Day 1.

     I’ve been thinking about this, even before it’s started, because I have to know the ground rules before I begin. That’s pretty much me. If you know me at all, (and why would you – now or later? I’m not the subject here), you’d know that I have to know the rules before I play the game. I read through the little black text on brown cardboard that introduces me to the rules of a board game before I’ll play it.
     When I went to Las Vegas last year, I made the dealers explain every detail before I laid any money down for chips.
     And no guy I mess around with is uncertain about how far I’ll go when it comes to that point, sweating against the discomfort of my Honda Accord’s armrest or tangled in sheets freshly laundered in the dorm basement. He knows. I tell him.
     Ground rules.
     So I told Gina this. I’ll do it, but first some ground rules.
     Number one, I told her, is that she doesn’t get to read these until two weeks after each entry. That way, I figure, enough time will have passed to put things in the proper perspective and we’ll have had time to talk and sort things out before she goes back to the entries and flies off the handle. She shouldn’t be surprised by anything I write if I’m doing my job, fulfilling my dream, as a writer. It should all ring true, speak of life, chronicle the way things should be, as much as the way they actually are. Yeah, I know, it’s lofty bullshit goals, but I knew all this and was warned about it often enough when I chose my lit major.
     The other ground rule was that if we were going to do this, I had Real World access. 24/7, even if Gina was doing the bulimia thing in the bathroom. I get to come in. We’d discuss questions of taste and protocol later, but in cases of doubt, my judgment would supercede. And if I couldn’t be around to see something (read: men), we’d figure out a way to hide a recorder. It’s all workable, I told her. We’re smart women.

     Third: the money. For whatever adventures we decide to partake, expenses will mostly be mine, with the understanding that I’m not rich and I sure don’t have a six-figure advance to pay for lavish Olivia Goldsmith romps that’ll make nice bon mots come Chapter 8. But, again, we’re smart women and smart women know how to get into clubs without paying cover. At least, that’s the impression I get from Gina. She’s a girl who I don’t think has ever paid a cover in her life, or bought a drink of her own for that matter.

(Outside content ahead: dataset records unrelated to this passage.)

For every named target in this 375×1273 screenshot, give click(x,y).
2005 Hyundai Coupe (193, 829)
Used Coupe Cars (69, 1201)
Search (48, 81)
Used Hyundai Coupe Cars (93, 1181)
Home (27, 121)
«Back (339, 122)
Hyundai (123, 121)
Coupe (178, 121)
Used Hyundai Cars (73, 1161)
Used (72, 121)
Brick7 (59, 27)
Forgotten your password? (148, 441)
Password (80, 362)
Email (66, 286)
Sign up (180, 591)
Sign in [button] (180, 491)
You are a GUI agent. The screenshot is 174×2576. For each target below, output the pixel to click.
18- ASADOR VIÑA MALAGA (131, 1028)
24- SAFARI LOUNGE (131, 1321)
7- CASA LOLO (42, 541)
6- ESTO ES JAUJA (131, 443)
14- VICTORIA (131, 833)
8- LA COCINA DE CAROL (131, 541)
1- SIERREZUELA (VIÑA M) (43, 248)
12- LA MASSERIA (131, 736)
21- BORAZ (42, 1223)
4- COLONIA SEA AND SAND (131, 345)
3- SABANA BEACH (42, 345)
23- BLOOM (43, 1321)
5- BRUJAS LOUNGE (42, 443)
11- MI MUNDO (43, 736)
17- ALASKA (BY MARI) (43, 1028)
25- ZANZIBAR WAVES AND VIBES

     [Memo to Gina, two weeks from this date: yes, I flatter you, but it probably won’t last. This is diary verite, or something like that. You may be a hottie to guys, but it remains to be seen what living under a microscope will reveal. Consider yourself warned, girlfriend]
     Three simple rules and the overall belief, faith, whatever, that Gina cannot, will not, bail on this project once it has begun. I do all the work here and she gets some independent study credits for reading it all and telling a professor what she thinks at the end of the semester. I think it’s a pretty sweet deal for Gina, but I don’t think that’s why she’ll stick with it.
     My observations in the next three months may veer wildly between hard truth and plain inaccuracy, but one thing I know about Gina is clear and certain. She loves the attention. She won’t bail.
     Tomorrow we start.
     The rules are set, the game box is discarded and I’m ready.